- WRESTLING with God in the Coronavirus
- God Can Handle Your CORONAVIRUS Anger
Genesis 21 records Jacob wrestling with a “man” until his opponent agreed to bless him. At daybreak, the adversary relented and blessed Jacob, changing his name to Israel. Dennis Prager says Israel means to struggle with God. “God assumes—even expects—those who believe in Him to struggle with Him.”
This is an amazing insight. In all my years of study, I had never understood that the name of God’s chosen people, Israel, means to “struggle with God.”
The stranger refuses to identify himself, saying instead “Your name will no longer be Jacob, but Israel, because you have struggled with God and with men and have overcome,” (Gen 32:28 NIV). Jacob, realizing the identity of his “opponent,” names the place Penuel – פְּנוּאֵל “the face of God” or “facing God.” This was one of those encounters when God stood face-to-face before a man. A mere human being grapples with God and prevails.
Moses also wrestled with God
Exodus 32 records a similar story. God threatens to destroy the Hebrew people for their sin and Moses verbally grapples with Him.
But Moses implored the Lord his God and said, “O Lord, why does your wrath burn hot against your people, whom you have brought out of the land of Egypt with great power and with a mighty hand? Why should the Egyptians say, ‘With evil intent did he bring them out, to kill them in the mountains and to consume them from the face of the earth’? Turn from your burning anger and relent from this disaster against your people. Remember Abraham, Isaac, and Israel, your servants, to whom you swore by your own self, and said to them, ‘I will multiply your offspring as the stars of heaven, and all this land that I have promised I will give to your offspring, and they shall inherit it forever.’” And the Lord relented from the disaster that he had spoken of bringing on his people. Exodus 32:11-14
Moses wrestled with God, and, like Jacob, prevailed. God withheld His punishment.
You were made to engage honestly with God
We are made imago Dei. We are neither dumb animals nor mechanical robots, as moderns so often contend. We were made like God, to think, reason, and ask difficult questions, including “If God is good, why are we faced with the Wuhan virus?” or “Why would a good God let my grandson die?” We are made to engage with God, to grapple with him in the hard days and difficult issues. Prager writes,
God was not only giving people permission to struggle with Him; He was actually asking us to. Doing so makes our faith authentic. And it is that authenticity which keeps us from turning into religious automatons.
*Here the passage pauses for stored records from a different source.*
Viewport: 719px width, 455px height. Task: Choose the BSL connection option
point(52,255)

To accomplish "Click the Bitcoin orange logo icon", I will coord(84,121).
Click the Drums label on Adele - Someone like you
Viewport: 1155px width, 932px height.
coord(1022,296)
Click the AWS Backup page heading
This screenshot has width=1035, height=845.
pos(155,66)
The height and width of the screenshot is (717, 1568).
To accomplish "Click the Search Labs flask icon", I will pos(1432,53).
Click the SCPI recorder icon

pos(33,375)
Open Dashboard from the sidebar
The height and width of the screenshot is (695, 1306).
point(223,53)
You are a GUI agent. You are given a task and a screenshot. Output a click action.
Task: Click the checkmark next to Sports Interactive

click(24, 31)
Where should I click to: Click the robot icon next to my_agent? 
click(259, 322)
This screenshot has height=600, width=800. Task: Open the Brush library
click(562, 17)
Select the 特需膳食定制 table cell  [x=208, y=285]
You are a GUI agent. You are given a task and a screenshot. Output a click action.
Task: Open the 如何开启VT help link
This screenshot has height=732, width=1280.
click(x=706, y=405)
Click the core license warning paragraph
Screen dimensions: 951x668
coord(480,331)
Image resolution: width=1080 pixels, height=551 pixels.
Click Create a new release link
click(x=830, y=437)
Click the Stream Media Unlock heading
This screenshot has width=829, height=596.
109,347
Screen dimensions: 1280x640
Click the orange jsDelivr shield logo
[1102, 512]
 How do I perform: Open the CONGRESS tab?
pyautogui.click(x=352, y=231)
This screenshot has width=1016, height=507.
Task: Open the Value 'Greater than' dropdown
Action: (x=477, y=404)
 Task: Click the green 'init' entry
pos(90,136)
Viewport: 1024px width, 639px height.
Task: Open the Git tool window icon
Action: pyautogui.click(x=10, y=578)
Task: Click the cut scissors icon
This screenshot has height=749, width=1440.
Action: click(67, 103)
The text begins by saying that Jacob was wrestling with a man. At the end, Jacob identifies his opponent as El, one of the Hebrew names for God. The theological term for this is a “theophany,” God appearing in human form. Did the Spirit of God manifest Himself in human form? Was this a pre-incarnate appearance of Christ? We do not know. What we do know was that a man wrestled with God and prevailed!
What does this tell us about what it means to be human?
Hope in the struggle
In the face of the Coronavirus, or any natural or man-made evil, do not be afraid to ask the hard questions. Do not be afraid to wrestle with God. You may not receive the answer you want. We did not when our grandson Alex died. Yet in the midst of the struggle, there is hope. Here are two examples that provide us with hope.
Count it all joy, my brothers when you meet trials of various kinds, for you know that the testing of your faith produces steadfastness. And let steadfastness have its full effect, that you may be perfect and complete, lacking in nothing. James 1:2-4
How do we find the silver lining in the midst of the dark clouds of the storm? James tells us to find joy in the midst of the trials. How can we find joy? Because the trials lead to something good. Notice the progression:
- the testing of your faith produces steadfastness
- let steadfastness have its full effect
- that you may be perfect and complete
- lacking in nothing
Growth comes from difficulty, not from ease
It is the classroom of trials that matures us, growing us to become all God intends us to be. If you have prayed to be more like Christ, your prayers will be answered in the difficult times, not the pleasant times.
Paul offers a similar perspective about the need of pressing forward to fulfill our calling in Christ Jesus.
Not that I have already obtained this or am already perfect, but I press on to make it my own, because Christ Jesus has made me his own. Brothers, I do not consider that I have made it my own. But one thing I do: forgetting what lies behind and straining forward to what lies ahead, I press on toward the goal for the prize of the upward call of God in Christ Jesus. Phil. 3:12-14
So in the midst of this global pandemic, do not lose faith or hope. Do not hide from your questions and doubts. Be real, be a spiritual descendant of Israel, wrestle with God. He is waiting to hear from you!
- Darrow Miller
 Prager, Dennis. The Rational Bible: Genesis . Regnery Faith. Kindle Edition.